• **EXCERPTED PASSAGE**
Distinct behavior of myelomonocytic cells and CD8 T cells underlies the hepatic response to Listeria monocytogenes.
Velázquez P., Williams C., Leiner I., Pamer EG., Dustin ML.
Background: The immune response to Listeria monocytogenes (LM) is characterized by formation of leukocyte rich foci of infection in liver and spleen. Although much has been gained in our understanding of immune response through the study of LM, little is known about spatio-temporal regulation of immune response to Listeria in liver. Methods: We utilize a combination of molecular, genetic and intravital microscopic approaches to gain insight into the dynamics of foci and leukocyte behavior during hepatic Listeriosis. Results: LM foci efficiently exclude blood flow, indicating the presence of a barrier separating the foci and healthy tissue. Despite this barrier, sinusoidal myelomonocytic cells readily enter or transiently interact with cells at the edge of foci of infection. Next, utilizing L9.6 transgenic CD8 + T cells specific for an endogenously processed LM antigen, p60 217-225, along with LM deficient in this epitope, we define the role of TCR in T cell migratory behavior in infected liver. Surprisingly, T cell behavior varies with micro-anatomic locale. Near foci, non-specific adhesion mechanisms dominate lymphocyte behavior. Antigen specific effects on motility became detectable only distal to foci. Conclusions: These data suggest that LM antigens act in a paracrine manner to mediate protection from Listeriosis in the liver.

• **WORK INSTRUCTION**
Revise the Listeria abstract between "Distinct behavior of" and "EG., Dustin ML.", inclusive, so that "myelomonocytic cells" reads "myeloid cells". The data after this point isn't needed.

• **ENTRIES SUPPLIED**

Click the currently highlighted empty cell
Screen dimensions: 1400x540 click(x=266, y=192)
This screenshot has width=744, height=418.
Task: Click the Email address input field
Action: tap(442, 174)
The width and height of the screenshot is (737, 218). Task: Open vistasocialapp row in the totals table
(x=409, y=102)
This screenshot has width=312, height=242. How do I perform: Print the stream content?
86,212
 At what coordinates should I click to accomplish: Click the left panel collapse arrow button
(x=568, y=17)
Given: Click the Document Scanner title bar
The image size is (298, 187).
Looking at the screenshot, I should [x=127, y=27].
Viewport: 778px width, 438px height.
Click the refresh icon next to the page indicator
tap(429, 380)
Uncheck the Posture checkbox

• **FINISHED EXERCISE**
Distinct behavior of myeloid cells and CD8 T cells underlies the hepatic response to Listeria monocytogenes.
Velázquez P., Williams C., Leiner I., Pamer EG., Dustin ML.